Федор направлялся в центр, к главному универмагу, с намерением «чистым, как слеза», по его собственному определению. Предстояло купить подарок знакомой девушке, к которой он был приглашен сегодня на день рождения.

Толпа перед универмагом особенно густая, толкают и мнут со всех сторон. И вот в тот момент, когда Федор готов был уже влиться в поток людей, кто-то взял его за руку повыше локтя, взял уверенно и крепко, так, как его уже давно никто не брал.

— Здорово, Седой! Вот это встреча!

Федор резко обернулся. Перед ним стоял плотный человек в добротном летнем костюме. Курчавые светлые волосы были зачесаны назад, у переносицы две резкие складки рассекли лоб, серые, глубоко посаженные глаза смотрели лучисто и добродушно, за ухом тянулась и исчезала под воротником рубахи узкая полоска шрама. Все было знакомо Федору в этом человеке, все, даже обманчивая ласковость взгляда.

Это была самая неприятная и опасная из всех встреч с прошлым, о которых мог только Федор подумать.

— Погуляем. Разговор есть.

Федор не посмел отказаться.

Они вышли из толпы и свернули в ближайшую улицу.

— Ну, что хорошего?

Федор в ответ натянуто усмехнулся.

— Аппетит хороший. Сон хороший. Некоторые говорят, характер стал хороший.

— Это мы еще проверим. Не забыл дружбу?

— Дело прошлое.

— Вот как? Завязать хочешь?

В серых глазах исчезло добродушие. Вот такими их больше всего и помнил Федор. Давно забытый страх вдруг поднялся откуда-то из неведомых глубин его сознания.

— Хочу. И ты мне, Иван, душу не береди. Мне такая жизнь, как сейчас, по вкусу.

— Иван… А кличку уже забыл?.. Закон переступаешь? — И с угрозой прибавил: — На нож решил встать?

Взгляды их встретились, и под яростным напором Федор первый отвел глаза.

— Оставь меня, слышишь… Резаный? Я скорей руки на себя наложу.

— Мы это раньше сделаем… Сам знаешь. Так вот! — Он хлопнул Федора по плечу. — Есть одно фартовое дело. Я уже все подготовил. А тебя мне сам господь бог послал… Зайдем сюда.

Они спустились по выщербленным ступеням к дверям закусочной, в гомоне и табачном дыму с трудом отыскали там свободный столик, и Резаный заказал пива.

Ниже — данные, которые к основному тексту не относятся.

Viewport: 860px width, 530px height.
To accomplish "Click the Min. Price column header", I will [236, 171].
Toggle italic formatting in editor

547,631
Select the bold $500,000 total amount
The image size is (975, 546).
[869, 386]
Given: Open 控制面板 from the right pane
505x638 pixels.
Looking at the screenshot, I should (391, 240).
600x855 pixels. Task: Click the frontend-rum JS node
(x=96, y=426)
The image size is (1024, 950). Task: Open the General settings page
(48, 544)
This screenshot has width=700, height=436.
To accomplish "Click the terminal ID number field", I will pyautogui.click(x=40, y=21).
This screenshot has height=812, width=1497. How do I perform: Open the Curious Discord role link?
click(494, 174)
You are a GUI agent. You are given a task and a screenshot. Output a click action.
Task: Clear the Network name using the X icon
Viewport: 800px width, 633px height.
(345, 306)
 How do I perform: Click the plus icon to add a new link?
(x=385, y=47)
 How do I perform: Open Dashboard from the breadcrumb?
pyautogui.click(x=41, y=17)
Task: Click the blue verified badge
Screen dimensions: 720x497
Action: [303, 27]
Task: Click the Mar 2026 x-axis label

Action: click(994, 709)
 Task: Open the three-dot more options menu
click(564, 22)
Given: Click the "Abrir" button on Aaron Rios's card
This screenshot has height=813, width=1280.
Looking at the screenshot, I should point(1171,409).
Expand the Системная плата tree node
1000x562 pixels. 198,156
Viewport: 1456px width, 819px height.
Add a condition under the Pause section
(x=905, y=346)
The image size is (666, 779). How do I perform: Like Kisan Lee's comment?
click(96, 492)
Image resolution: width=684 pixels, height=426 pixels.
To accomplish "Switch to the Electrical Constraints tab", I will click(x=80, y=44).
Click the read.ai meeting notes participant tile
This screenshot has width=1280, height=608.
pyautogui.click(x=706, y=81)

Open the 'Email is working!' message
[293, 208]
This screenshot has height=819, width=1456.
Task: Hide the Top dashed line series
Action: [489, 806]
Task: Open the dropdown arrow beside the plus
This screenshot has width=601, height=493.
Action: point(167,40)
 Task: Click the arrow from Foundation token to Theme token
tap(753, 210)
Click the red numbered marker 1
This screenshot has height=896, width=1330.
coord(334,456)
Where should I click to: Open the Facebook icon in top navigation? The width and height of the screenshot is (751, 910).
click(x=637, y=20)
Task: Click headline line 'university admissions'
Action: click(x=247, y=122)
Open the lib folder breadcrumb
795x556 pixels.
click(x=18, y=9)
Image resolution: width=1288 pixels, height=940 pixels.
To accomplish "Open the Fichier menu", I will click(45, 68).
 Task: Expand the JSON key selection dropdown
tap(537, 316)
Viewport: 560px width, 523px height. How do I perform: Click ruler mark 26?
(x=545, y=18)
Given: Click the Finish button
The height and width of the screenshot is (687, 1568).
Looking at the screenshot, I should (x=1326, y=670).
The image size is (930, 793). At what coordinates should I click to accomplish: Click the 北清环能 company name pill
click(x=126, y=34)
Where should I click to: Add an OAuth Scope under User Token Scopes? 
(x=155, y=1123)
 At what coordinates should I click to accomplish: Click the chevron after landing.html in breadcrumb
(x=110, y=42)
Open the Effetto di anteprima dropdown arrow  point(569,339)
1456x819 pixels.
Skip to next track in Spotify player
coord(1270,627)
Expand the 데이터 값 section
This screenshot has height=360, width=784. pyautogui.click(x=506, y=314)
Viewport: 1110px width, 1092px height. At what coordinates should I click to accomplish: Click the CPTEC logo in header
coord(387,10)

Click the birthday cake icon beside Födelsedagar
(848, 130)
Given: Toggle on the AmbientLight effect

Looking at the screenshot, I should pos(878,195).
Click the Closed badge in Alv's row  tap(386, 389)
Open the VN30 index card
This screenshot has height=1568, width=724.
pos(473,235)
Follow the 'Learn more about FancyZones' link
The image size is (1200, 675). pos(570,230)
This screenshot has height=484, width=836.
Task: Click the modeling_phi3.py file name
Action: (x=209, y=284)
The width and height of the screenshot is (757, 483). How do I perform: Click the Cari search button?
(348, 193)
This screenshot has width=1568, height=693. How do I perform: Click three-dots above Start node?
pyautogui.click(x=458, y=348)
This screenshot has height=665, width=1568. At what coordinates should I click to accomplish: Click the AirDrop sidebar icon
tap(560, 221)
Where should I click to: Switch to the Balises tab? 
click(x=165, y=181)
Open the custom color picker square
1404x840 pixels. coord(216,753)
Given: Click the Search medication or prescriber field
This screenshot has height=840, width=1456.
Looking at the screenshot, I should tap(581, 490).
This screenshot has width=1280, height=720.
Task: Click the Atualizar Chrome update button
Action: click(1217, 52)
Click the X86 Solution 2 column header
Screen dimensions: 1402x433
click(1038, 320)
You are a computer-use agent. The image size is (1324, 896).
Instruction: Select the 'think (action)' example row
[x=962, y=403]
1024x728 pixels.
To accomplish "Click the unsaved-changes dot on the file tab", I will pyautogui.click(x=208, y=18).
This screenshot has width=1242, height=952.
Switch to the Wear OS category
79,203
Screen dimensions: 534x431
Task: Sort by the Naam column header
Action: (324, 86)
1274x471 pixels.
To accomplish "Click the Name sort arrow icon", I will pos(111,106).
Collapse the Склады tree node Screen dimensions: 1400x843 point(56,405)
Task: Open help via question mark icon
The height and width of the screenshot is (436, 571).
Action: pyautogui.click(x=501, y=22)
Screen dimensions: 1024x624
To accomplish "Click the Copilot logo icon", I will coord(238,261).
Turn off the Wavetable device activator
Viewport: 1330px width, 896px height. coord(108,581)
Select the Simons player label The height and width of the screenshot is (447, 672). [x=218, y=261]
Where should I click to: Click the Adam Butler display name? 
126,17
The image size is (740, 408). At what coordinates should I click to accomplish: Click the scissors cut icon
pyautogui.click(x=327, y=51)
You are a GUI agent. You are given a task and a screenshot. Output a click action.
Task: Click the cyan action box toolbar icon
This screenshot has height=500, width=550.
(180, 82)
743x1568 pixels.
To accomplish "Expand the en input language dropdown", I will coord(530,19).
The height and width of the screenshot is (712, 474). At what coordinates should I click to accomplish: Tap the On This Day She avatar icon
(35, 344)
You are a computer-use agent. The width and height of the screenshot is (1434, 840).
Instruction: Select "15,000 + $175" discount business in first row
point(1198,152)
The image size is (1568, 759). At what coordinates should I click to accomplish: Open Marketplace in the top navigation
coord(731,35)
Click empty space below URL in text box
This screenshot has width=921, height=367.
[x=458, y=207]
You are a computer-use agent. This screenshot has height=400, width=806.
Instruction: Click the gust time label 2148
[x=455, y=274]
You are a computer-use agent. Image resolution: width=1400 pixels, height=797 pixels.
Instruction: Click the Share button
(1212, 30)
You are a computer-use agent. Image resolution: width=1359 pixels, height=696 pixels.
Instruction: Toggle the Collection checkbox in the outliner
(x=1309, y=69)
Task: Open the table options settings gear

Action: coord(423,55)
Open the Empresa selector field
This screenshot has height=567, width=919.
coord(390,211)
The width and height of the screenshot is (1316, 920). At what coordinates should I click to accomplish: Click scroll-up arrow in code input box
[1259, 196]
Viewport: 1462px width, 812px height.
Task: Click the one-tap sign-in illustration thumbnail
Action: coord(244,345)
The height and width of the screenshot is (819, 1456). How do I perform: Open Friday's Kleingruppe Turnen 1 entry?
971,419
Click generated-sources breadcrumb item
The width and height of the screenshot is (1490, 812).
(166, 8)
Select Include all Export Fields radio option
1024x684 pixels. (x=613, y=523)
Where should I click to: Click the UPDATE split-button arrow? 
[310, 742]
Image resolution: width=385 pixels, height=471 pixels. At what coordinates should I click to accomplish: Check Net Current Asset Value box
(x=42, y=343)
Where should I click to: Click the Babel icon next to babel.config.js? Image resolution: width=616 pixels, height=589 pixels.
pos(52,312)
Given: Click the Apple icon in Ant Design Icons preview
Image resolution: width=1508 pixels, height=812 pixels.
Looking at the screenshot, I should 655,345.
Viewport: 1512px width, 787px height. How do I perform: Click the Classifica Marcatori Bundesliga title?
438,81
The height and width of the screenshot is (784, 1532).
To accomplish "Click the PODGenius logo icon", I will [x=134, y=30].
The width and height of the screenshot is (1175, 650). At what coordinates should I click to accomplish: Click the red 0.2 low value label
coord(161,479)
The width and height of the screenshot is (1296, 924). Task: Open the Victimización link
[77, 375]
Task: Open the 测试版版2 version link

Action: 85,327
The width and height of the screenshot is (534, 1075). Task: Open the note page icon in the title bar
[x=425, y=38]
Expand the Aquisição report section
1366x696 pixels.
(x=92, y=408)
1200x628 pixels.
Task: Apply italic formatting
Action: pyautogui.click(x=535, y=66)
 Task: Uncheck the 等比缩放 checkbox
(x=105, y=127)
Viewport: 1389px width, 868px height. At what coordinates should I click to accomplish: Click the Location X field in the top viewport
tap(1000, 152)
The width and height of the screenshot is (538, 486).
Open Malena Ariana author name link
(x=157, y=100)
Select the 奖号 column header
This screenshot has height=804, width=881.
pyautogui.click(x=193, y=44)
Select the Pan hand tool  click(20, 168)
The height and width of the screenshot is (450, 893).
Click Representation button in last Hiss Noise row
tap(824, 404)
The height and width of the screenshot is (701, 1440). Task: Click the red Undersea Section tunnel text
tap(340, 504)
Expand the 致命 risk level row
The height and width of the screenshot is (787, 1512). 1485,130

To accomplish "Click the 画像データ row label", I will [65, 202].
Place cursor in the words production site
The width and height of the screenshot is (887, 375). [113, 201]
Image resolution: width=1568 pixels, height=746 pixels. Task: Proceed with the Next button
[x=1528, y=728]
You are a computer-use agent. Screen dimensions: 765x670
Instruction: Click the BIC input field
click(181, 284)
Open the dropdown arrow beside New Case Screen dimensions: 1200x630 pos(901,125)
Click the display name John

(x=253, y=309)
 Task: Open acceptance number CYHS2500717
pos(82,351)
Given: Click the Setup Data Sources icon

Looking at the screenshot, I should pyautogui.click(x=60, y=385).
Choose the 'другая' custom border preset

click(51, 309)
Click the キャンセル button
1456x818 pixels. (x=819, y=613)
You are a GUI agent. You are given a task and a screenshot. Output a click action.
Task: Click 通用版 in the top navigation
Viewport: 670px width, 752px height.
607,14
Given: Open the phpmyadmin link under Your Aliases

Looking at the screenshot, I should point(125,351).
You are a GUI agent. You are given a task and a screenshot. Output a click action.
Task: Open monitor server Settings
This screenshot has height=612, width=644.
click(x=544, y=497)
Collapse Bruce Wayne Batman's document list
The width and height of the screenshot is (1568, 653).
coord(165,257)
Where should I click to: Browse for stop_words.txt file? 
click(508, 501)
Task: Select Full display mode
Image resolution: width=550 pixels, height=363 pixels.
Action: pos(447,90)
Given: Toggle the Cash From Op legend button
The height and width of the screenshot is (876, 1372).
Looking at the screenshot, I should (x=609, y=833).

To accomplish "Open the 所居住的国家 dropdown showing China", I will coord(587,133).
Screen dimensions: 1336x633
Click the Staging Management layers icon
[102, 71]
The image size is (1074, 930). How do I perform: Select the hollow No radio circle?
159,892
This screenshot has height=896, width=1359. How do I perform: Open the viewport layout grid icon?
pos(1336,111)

Отхлебывая из мутной кружки, он сказал:

— Фон-бароном заживешь. На курорт махнем. Там такие крали ждут — закачаешься.

Федор молчал.

— Сбыт мой, — самодовольно пояснил Резаный. — Тут я такое надумал, уголовка в жизни не допрет. Но поворачиваться с этим делом надо быстро. Тут, знаешь, кто шурует? Огнев. Слыхал такого? Крестный мой. Два раза по пятьдесят девятой крестил. Я его хватку знаю. Но и он мою — тоже. Чего молчишь?

Федор мрачно цедил пиво.

— А чего говорить-то?

— Ладно. Молчи пока. Еще наговоримся. Но запомни. — Резаный отвернул обшлаг рукава и щелкнул по часам. — Сегодня в одиннадцать вечера здесь встречаемся. Инструмент я уже снес. Машина будет. И гляди, если что — на дне морском отыщу, добавил он почти равнодушно, как бы убежденный, что ничего такого случиться не может, но глаза его, мутные, студенистые, как медузы, не мигая, смотрели на Федора, леденя и парализуя его душу.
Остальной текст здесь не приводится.